Schreiber jumped on Mellgren’s car and smashed out the back window with his knee. The three men exited the damaged car and then chased Schreiber.

“The three tackled Schreiber to the ground and then punched and kicked him,” court records state. “Mellgren held a baseball bat in his hands and struck Schreiber in the head with the bat as Schreiber laid in the fetal position. According to one witness, Mellgren angrily swung the bat as if ‘chopping wood’ while striking Schreiber four to six times in the head.”

The bat, which was bent during the attack, was found to have Schreiber’s blood on it when it was found in the trunk of Mellgren’s car, according to court records.

Despite that, Mellgren reportedly denied being present during the beating. However, police found what appeared to be blood on his shoes when he was arrested five days after the assault, according to court documents.

While in jail, Mellgren was recorded talking to his girlfriend about the beating. Deputy prosecutors Dale Nagy and Jennifer Zappone played the tape for the jury.

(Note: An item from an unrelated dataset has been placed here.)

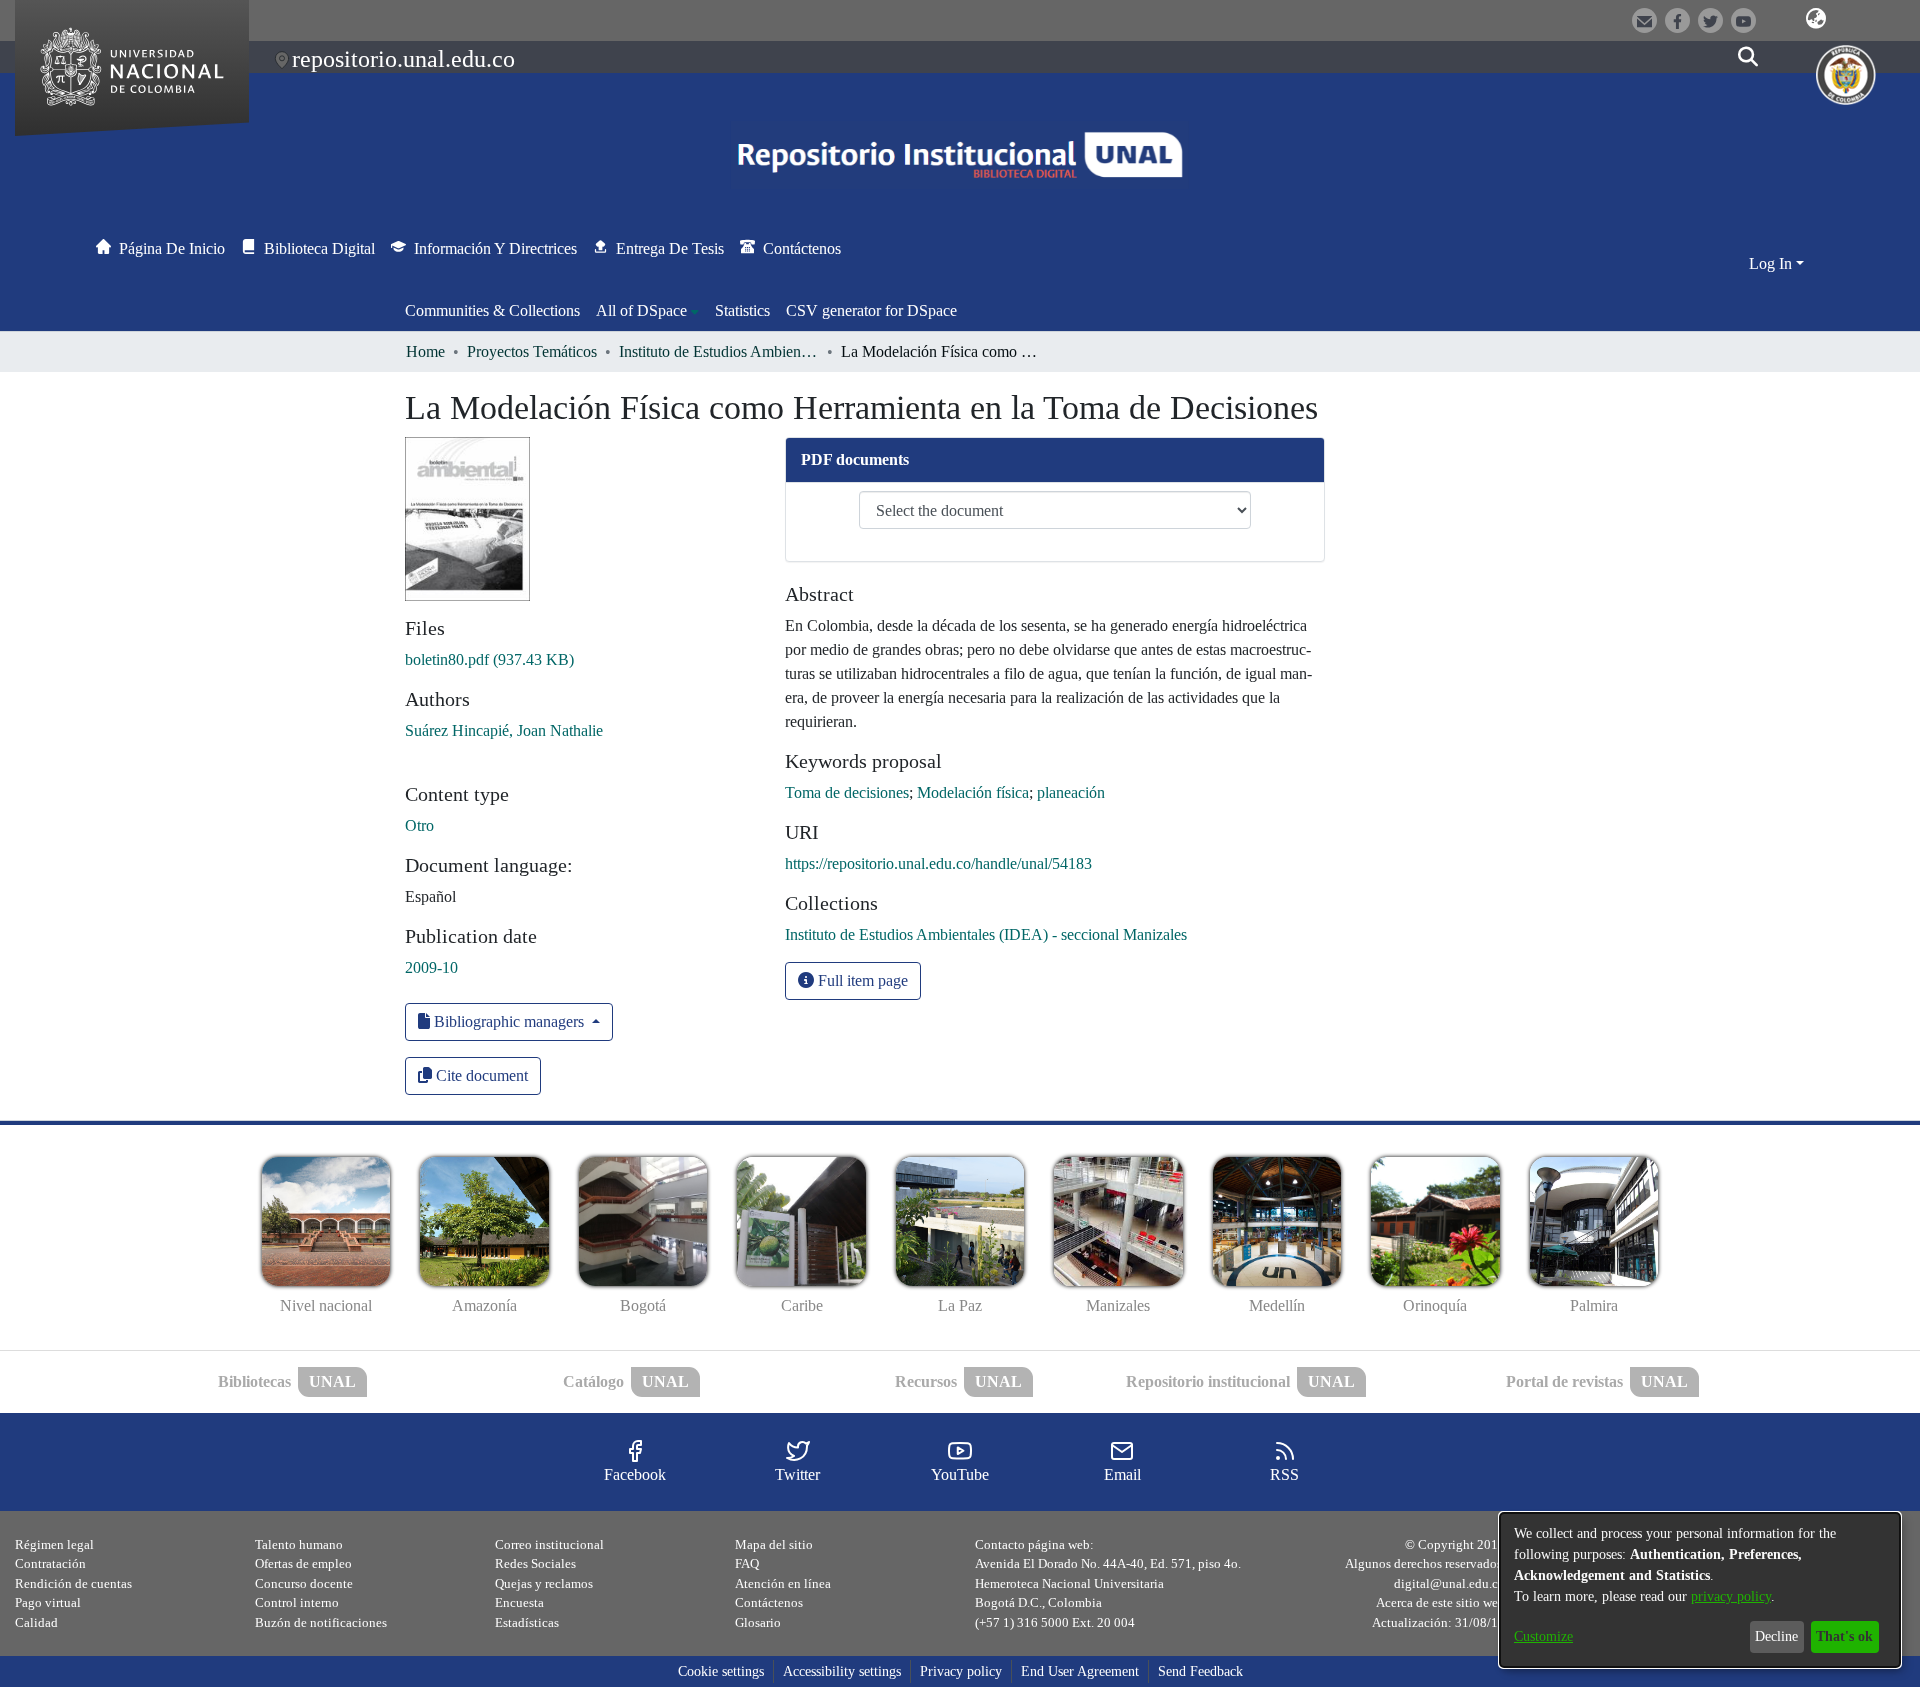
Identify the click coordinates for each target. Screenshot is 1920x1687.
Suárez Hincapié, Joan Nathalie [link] (504, 730)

“See? I knew he wasn’t going to die,” Mellgren said on the tape. “Has he said anything or was he like, ‘I’ve got a headache?’ ”

Later in the video, he jokingly asks his girlfriend if he made Schreiber “retarded.”

“They try to make it seem like I put him in a coma,” Mellgren said in the recording. “It’s whatever. I probably shouldn’t talk too much about it.”

The jury convicted Mellgren of attempted first-degree murder and first-degree assault. Superior Court Judge John Cooney later sentenced Mellgren to 15 years in prison.

Alan Schreiber said he hopes the state keeps Mellgren in prison on the first-degree assault conviction pending the decision by prosecutors about how to proceed with the attempted first-degree murder charge.

“I just hope that they do not find some technicality on that one,” he said of the assault conviction. “Leaving one word out of some paperwork is ridiculous to get someone off a 15-year sentence. How does that make sense? How does that help society? This is wrong.”